[DATA LISTING Boundary: Start]

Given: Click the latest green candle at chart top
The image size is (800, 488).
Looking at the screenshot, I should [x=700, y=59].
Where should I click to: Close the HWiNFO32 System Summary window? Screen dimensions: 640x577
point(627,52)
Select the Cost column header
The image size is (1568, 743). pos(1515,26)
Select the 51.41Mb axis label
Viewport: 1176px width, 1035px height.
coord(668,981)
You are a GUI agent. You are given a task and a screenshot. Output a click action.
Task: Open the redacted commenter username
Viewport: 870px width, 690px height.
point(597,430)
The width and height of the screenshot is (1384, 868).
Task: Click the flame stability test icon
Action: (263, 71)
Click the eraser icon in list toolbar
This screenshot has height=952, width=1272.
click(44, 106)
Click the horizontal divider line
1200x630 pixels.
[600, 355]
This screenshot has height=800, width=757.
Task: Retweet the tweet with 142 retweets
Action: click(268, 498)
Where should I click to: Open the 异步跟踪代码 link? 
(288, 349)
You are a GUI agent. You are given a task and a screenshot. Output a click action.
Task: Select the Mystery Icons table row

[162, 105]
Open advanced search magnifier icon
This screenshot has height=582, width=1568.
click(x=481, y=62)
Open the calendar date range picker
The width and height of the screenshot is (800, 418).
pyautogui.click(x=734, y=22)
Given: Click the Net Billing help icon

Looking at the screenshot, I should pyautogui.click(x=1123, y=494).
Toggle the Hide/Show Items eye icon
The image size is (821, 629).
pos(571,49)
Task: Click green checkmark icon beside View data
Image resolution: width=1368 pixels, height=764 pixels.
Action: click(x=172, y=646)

[DATA LISTING Boundary: End]

From the records above, repeat exactly the lines from the one with "Select the Cost column header" through the one with "Click the horizontal divider line", both included.

Select the Cost column header
The image size is (1568, 743). pos(1515,26)
Select the 51.41Mb axis label
Viewport: 1176px width, 1035px height.
coord(668,981)
You are a GUI agent. You are given a task and a screenshot. Output a click action.
Task: Open the redacted commenter username
Viewport: 870px width, 690px height.
point(597,430)
The width and height of the screenshot is (1384, 868).
Task: Click the flame stability test icon
Action: (263, 71)
Click the eraser icon in list toolbar
This screenshot has height=952, width=1272.
click(44, 106)
Click the horizontal divider line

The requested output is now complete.